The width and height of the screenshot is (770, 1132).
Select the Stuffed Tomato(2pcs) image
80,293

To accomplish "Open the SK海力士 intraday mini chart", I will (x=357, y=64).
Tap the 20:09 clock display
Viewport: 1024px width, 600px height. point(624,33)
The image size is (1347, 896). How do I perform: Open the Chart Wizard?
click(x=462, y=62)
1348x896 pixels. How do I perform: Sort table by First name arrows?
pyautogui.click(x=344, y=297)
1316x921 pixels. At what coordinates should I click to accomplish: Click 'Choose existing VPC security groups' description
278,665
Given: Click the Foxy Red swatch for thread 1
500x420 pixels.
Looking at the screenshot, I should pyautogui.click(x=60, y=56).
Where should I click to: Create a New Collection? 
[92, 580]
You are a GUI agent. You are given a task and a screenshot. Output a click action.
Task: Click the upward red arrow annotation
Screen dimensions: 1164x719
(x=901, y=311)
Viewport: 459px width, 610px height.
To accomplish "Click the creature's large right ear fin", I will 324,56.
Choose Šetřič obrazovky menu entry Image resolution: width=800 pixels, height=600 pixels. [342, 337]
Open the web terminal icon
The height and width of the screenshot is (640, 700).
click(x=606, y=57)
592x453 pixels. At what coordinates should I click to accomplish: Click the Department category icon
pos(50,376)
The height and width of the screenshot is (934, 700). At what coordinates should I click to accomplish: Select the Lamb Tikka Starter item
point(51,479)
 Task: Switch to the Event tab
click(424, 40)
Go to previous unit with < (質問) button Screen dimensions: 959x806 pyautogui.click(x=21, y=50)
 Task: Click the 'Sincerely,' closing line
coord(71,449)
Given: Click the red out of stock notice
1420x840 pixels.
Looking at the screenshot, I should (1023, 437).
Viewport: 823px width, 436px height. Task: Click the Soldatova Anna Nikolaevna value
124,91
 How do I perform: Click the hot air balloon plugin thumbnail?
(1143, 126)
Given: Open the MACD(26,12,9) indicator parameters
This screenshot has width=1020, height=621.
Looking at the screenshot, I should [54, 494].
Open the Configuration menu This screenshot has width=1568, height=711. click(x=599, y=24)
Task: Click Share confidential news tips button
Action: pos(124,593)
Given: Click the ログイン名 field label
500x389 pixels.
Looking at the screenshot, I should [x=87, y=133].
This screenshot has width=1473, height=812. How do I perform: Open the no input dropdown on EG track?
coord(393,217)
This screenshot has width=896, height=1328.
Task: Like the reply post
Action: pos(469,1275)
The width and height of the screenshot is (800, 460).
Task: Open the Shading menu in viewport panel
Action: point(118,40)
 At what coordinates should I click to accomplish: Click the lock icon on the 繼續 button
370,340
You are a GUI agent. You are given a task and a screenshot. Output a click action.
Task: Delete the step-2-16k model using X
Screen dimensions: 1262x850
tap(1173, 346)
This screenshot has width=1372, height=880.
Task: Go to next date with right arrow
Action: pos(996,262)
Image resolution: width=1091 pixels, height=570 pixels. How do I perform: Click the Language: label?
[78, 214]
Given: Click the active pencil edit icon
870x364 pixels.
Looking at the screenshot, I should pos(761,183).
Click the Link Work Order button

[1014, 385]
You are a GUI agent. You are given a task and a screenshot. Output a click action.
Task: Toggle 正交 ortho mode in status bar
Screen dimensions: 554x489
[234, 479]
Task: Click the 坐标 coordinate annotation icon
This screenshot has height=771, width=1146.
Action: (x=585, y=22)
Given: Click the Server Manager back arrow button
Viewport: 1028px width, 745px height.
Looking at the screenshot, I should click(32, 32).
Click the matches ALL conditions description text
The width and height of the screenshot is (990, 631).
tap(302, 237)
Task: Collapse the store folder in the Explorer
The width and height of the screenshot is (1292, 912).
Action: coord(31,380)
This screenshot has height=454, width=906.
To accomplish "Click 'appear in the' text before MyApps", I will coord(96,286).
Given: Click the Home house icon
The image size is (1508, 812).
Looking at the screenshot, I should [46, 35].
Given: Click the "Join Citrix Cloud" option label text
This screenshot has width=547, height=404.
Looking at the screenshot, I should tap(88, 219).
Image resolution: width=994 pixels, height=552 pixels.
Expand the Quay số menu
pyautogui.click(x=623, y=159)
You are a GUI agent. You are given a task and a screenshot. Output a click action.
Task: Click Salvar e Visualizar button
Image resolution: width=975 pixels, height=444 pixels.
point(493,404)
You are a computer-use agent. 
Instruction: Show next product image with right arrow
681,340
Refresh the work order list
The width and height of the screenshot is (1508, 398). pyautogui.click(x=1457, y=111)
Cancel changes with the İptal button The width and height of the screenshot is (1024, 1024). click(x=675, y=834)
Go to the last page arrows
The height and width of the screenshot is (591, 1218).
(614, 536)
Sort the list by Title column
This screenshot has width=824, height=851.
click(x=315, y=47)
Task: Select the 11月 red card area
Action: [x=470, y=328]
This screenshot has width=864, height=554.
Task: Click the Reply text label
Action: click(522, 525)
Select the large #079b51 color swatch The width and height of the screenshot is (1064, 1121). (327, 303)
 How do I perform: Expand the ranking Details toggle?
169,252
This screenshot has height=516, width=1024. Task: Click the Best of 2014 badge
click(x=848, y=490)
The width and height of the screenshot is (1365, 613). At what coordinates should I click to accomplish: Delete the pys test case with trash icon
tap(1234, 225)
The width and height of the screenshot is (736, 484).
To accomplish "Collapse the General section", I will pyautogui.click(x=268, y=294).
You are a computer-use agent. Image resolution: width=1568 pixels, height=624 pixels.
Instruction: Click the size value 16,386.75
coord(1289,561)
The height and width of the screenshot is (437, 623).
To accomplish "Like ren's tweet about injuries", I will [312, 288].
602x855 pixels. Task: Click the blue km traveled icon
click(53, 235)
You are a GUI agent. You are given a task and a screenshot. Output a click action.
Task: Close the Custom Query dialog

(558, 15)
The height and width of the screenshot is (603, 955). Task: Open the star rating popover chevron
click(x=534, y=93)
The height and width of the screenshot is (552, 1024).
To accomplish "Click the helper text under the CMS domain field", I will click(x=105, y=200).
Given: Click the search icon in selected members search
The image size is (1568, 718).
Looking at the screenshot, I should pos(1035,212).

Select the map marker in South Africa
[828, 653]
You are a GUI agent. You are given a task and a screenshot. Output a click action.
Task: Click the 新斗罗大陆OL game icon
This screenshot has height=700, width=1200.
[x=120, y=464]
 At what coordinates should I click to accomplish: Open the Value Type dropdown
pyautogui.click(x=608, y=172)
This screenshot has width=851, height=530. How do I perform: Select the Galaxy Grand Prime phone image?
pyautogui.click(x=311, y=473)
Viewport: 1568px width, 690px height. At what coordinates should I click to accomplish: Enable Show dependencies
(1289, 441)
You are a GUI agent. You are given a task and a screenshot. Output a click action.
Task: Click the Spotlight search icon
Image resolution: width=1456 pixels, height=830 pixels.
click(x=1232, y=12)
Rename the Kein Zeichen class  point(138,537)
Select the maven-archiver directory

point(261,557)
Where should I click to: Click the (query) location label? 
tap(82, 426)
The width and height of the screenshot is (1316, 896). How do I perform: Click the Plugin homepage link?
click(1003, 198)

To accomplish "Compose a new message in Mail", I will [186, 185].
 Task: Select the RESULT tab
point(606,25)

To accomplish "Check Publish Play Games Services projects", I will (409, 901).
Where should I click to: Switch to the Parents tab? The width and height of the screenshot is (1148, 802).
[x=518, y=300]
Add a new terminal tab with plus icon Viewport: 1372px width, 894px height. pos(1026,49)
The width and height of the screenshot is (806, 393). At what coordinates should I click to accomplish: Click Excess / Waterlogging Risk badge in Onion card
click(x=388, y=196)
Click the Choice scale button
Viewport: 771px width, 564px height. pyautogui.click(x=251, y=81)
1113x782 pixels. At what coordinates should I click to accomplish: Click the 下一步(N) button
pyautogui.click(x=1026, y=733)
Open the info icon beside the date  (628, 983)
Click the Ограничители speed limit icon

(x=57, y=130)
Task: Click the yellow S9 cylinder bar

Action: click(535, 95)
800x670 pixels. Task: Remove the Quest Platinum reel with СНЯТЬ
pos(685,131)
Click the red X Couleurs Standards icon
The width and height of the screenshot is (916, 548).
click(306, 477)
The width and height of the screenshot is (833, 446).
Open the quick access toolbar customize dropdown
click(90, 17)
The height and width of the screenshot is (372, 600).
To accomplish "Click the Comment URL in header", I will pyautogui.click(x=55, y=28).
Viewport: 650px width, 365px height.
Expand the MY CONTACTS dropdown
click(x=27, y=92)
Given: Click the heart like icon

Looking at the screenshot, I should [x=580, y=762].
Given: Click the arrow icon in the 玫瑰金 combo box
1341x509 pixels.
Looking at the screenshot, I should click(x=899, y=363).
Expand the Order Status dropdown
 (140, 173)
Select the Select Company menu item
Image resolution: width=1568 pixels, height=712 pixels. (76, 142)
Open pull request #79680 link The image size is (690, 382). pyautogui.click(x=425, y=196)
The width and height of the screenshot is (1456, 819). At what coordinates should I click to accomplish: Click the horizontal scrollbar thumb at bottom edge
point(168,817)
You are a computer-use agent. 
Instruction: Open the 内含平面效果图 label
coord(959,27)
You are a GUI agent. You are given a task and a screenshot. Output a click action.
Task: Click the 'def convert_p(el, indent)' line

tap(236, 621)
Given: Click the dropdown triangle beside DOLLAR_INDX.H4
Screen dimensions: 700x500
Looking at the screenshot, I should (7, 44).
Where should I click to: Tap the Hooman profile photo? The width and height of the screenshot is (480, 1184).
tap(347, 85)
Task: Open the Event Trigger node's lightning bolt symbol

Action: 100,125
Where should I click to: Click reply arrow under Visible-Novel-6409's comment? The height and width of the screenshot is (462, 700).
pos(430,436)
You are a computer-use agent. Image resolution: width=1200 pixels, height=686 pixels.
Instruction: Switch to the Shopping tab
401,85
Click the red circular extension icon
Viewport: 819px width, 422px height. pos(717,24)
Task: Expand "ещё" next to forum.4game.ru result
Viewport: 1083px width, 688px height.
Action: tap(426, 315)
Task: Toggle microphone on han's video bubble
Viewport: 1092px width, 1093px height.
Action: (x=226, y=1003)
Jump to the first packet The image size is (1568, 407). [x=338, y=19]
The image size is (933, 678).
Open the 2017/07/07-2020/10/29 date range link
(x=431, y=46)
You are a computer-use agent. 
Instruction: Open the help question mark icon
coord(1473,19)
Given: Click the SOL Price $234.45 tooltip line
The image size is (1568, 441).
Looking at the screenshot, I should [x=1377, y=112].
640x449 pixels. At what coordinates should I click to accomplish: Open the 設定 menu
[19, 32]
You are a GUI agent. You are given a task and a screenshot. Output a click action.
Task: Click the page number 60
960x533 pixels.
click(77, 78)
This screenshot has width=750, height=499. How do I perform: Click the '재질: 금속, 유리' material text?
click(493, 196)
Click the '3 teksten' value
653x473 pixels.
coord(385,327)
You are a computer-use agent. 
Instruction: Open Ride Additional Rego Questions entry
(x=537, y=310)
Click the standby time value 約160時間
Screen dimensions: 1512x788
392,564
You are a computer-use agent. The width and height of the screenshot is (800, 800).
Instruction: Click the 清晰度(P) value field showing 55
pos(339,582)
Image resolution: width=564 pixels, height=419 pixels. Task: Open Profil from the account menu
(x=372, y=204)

────────────────────────────────────────

Task: From the opening line of the data above through the line holding "Open the web terminal icon", give every line again exactly as it stands.

Answer to this exercise:
The width and height of the screenshot is (770, 1132).
Select the Stuffed Tomato(2pcs) image
80,293

To accomplish "Open the SK海力士 intraday mini chart", I will (x=357, y=64).
Tap the 20:09 clock display
Viewport: 1024px width, 600px height. point(624,33)
The image size is (1347, 896). How do I perform: Open the Chart Wizard?
click(x=462, y=62)
1348x896 pixels. How do I perform: Sort table by First name arrows?
pyautogui.click(x=344, y=297)
1316x921 pixels. At what coordinates should I click to accomplish: Click 'Choose existing VPC security groups' description
278,665
Given: Click the Foxy Red swatch for thread 1
500x420 pixels.
Looking at the screenshot, I should pyautogui.click(x=60, y=56).
Where should I click to: Create a New Collection? 
[92, 580]
You are a GUI agent. You are given a task and a screenshot. Output a click action.
Task: Click the upward red arrow annotation
Screen dimensions: 1164x719
(x=901, y=311)
Viewport: 459px width, 610px height.
To accomplish "Click the creature's large right ear fin", I will 324,56.
Choose Šetřič obrazovky menu entry Image resolution: width=800 pixels, height=600 pixels. [342, 337]
Open the web terminal icon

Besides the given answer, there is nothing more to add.